In this Academy Award-winning short, Stan and Ollie have to deliver a piano to a house... on top of a long flight of steps. Nothing goes right for these two movers and whether it's their own horse, a sassy nanny, a bombastic music professor (the hair-tugging Billy Gilbert), or even the steps themselves, it feels like the world is against these two. But Laurel and Hardy never stop. They keep heaving and ho-ing that piano until it is delivered. "Service with a smile."

This short is iconic, partly because these two everyman characters are so universal- their bungling  and pride so recognizable in all of us. Visually, the image of two men engaged in a near-impossible task that they won't quit at speaks to us on a Sisyphean level of the comedy to be found in our own trials. Which is a fancy way of saying The Music Box will always be funny.

Tasks to complete:
- A) Extract the passage from the review of The Music Box between "This short is" and "always be funny.", inclusive.
- B) According to the review of The Music Box, who plays the music professor?

Data shown:
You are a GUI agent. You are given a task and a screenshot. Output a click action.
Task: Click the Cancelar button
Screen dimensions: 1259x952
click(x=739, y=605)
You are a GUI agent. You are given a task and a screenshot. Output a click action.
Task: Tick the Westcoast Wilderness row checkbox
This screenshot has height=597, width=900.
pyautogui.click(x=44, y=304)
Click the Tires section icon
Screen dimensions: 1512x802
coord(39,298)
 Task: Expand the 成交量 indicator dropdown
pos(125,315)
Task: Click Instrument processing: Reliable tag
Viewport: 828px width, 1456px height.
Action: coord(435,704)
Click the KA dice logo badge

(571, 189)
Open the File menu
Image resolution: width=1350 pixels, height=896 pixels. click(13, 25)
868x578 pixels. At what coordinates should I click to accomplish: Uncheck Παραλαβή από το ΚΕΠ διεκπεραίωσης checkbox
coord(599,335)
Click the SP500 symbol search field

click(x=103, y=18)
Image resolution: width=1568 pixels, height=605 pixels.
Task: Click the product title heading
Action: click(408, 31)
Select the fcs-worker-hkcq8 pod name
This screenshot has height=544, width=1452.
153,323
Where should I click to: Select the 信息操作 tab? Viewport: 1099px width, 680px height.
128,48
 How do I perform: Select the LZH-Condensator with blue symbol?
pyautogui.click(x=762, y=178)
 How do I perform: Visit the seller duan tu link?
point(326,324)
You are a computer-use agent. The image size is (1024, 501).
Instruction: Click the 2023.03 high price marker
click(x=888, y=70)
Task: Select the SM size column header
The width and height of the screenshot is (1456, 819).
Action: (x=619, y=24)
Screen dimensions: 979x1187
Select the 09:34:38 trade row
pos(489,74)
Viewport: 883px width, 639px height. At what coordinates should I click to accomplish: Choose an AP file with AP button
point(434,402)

Solution set:
- A)
This short is iconic, partly because these two everyman characters are so universal- their bungling  and pride so recognizable in all of us. Visually, the image of two men engaged in a near-impossible task that they won't quit at speaks to us on a Sisyphean level of the comedy to be found in our own trials. Which is a fancy way of saying The Music Box will always be funny.

- B) Billy Gilbert